Just like my brother said I should do.
He’s a lot smarter than me in so many ways.
But the thing about cognitive capture and the rejection of the bad thoughts and insertion of the good thoughtds is that it is very, very tiring and involves this whole other kind of inner conflict that I feel. on some level, must be futile.
Or at least very very hard on my systems.
But at least it’s a way to fight back. A crude way, perhaps, but it’s better than nothing. It lets me feel like I am nope helpless before the massed might of me depression, but instead can reshape, reform, and recast my fractured mind by sheer force of will.
It is, of course, nowhere near that simple, but there’s renough truth to the idea that it makes me feel better.
It’s so hard to heal a broken mind when you have a broken mind. SOmetimes I get frightened by tghe sheer dpeth, breath, and vivid purplse-black horror of my illness. It tempts me unto despair.
But despair is pointless.
Sometimes I think of the process of recovery as being like having a good long healthy sweat in a sauna. The toxins get flushed out as the sweat evaporates the second it hits that hot dry air, and little by little, the body recovers.
I’ve never been able to do that, sadly, because the heat triggers my heatroke and I end up far sicker as a result.
Plus, saunas tend to be confined spaces with too little space inside, and that means my calustrophobia goes berserk as well.

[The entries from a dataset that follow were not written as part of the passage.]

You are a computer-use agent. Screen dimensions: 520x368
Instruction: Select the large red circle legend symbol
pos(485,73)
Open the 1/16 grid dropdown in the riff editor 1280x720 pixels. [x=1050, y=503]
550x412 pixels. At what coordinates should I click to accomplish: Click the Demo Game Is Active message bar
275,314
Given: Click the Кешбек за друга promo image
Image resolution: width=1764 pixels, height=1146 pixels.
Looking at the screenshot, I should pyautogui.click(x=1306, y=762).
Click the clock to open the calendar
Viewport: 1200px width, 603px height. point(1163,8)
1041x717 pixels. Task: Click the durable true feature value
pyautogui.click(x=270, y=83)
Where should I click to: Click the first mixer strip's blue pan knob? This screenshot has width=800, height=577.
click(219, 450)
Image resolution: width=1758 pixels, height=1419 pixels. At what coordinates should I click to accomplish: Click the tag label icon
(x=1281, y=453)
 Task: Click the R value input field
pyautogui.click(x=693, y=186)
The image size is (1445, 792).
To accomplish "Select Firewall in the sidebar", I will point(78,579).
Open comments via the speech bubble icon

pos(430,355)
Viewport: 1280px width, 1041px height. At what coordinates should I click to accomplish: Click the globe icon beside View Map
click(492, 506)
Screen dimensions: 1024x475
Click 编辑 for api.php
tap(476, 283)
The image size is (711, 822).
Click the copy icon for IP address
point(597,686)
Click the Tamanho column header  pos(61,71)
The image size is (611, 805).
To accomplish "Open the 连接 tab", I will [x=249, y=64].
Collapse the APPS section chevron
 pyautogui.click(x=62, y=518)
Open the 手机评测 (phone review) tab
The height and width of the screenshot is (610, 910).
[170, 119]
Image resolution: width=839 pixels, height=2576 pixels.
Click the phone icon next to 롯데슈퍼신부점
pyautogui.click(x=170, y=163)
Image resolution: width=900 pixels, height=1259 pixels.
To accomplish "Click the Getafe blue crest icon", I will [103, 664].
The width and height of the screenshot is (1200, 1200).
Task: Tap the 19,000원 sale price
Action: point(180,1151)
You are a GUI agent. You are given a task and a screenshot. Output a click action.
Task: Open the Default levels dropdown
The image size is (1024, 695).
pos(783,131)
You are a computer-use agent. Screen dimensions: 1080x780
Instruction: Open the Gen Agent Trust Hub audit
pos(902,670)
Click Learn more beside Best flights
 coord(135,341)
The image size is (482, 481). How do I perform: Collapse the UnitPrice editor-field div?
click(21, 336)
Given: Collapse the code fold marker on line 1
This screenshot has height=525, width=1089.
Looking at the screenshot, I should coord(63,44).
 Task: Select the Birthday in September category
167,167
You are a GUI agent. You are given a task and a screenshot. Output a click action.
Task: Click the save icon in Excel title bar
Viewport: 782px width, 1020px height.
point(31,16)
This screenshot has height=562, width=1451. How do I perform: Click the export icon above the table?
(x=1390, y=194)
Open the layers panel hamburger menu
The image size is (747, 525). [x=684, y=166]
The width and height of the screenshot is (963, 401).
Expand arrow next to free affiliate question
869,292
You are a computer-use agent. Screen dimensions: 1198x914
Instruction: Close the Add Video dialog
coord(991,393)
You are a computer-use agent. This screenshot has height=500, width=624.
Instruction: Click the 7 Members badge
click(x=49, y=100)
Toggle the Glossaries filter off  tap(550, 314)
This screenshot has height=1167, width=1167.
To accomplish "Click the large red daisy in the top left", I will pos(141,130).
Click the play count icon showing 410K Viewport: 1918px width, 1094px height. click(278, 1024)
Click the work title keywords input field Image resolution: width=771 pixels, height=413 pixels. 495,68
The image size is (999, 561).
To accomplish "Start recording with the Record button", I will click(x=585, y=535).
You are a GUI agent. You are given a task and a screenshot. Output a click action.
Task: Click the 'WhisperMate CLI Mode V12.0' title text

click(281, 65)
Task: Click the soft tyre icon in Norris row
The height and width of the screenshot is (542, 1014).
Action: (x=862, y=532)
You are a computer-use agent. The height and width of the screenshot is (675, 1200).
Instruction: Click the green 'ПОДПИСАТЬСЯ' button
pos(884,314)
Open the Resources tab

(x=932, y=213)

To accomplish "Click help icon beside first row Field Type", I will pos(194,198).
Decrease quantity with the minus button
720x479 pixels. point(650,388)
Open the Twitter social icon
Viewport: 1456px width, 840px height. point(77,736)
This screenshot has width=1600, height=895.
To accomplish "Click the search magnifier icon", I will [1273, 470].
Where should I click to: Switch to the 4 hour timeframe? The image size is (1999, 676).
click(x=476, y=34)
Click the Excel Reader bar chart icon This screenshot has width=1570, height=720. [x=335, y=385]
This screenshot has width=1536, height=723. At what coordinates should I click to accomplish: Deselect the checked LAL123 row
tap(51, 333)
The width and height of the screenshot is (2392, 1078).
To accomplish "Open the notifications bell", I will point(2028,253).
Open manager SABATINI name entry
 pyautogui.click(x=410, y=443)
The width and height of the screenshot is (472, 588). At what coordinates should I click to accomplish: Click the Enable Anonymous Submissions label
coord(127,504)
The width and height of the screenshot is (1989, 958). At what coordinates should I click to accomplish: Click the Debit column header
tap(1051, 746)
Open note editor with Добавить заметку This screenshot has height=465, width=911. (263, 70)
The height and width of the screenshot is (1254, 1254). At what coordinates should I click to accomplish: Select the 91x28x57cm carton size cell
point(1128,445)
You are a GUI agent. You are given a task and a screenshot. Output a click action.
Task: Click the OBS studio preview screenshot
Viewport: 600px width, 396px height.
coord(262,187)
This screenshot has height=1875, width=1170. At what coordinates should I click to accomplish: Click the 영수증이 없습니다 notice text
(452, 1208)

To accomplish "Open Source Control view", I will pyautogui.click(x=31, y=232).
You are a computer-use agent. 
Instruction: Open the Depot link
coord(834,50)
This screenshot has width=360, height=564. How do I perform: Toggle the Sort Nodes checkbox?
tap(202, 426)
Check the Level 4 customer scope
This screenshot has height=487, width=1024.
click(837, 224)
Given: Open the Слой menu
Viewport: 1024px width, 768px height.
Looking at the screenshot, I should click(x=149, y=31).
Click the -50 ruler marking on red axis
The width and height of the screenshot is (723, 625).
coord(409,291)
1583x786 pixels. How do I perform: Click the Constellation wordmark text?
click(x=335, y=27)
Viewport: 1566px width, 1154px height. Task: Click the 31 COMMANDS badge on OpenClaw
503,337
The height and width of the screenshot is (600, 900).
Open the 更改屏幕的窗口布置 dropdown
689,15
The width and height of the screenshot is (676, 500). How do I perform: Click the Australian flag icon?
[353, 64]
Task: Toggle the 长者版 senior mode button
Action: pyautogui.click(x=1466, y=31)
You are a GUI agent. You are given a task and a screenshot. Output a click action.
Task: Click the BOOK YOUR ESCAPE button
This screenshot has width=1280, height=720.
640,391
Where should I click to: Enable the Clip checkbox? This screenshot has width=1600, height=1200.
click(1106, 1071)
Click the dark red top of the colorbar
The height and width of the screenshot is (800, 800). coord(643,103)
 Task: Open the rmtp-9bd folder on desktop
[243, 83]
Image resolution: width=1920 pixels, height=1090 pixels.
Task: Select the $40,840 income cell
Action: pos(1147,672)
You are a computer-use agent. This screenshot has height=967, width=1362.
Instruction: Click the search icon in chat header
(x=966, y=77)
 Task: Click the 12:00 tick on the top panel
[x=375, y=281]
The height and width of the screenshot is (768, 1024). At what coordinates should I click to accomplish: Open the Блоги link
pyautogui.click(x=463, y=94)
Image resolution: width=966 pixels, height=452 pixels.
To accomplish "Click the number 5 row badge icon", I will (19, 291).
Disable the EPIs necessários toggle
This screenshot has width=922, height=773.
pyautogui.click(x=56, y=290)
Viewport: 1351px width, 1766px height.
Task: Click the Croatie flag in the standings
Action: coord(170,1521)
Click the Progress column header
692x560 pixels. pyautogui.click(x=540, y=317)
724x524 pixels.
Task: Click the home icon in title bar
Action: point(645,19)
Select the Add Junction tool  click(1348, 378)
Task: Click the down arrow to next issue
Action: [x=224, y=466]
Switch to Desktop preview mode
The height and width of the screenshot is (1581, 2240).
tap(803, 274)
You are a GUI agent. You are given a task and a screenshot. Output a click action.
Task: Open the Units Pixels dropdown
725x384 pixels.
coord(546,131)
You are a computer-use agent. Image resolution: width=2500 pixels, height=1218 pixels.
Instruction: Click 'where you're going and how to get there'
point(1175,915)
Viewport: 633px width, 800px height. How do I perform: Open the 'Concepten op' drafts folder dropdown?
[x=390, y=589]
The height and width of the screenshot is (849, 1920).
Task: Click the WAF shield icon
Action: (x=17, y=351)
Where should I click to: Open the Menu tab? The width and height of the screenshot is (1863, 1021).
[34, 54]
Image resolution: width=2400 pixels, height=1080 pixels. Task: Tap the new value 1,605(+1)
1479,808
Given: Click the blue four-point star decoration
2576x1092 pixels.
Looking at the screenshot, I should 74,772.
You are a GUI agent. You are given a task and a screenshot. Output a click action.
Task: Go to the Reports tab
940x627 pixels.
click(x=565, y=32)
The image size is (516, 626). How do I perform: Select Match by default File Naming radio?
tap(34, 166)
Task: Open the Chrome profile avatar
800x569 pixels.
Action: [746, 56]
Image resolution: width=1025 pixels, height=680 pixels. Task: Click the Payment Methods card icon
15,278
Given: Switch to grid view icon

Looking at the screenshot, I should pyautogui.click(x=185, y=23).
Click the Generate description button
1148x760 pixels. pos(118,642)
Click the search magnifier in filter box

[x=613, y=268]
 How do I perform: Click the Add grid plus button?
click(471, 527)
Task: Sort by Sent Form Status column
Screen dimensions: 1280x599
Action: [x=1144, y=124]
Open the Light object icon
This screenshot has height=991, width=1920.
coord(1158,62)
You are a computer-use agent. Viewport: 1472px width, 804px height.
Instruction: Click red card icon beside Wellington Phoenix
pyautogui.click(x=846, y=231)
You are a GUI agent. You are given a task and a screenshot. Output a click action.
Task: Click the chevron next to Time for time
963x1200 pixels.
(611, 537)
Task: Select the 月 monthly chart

There’s technically a sauna in this building, in fact. It’s tiny. Like, half a walk-in closet tiny. I get a low grade anxiety attack just thinking about going in.
Actually closing the door would be unthinkable.
So the closest I have gotten to the full sauna experience is sunning mysxelf on the beach. The sea breeze keeps my head from overheating and plenty of open space around me plus the ocean in front of me to help soothe my nerves.
And I am not moving around and thus overtaxing my fat guy cariovascular system. Instead, I am immobile, and can just lay there and enjoy having all those nasty toxins baked out of me by the heat coming up off the sand.
I’ve been feeling so stifled lately. I am worried that my sleep apnea might be getting worse. It’s completely untreated, after all, and it’s degenerative. Sometimes I find it hard to breathe even when I am awake.
The CO2 builds up in my lungs as I sleep, and being awake doesn’t clear it out all the way. So it builds up over time.
So obviously, I should go to my primary care physician and tell him I need help.
But then I would have to admit to him what a shitty patient I am, and that seems impossible to me. Too big. Too much.
So I guess I will just keep going until I keel over one day from lack of oxygen.
Yeah. That sounds like a plan.
Oh, and I guess the new Star Trek is okay.
I will talk to you nice people again tomorrow.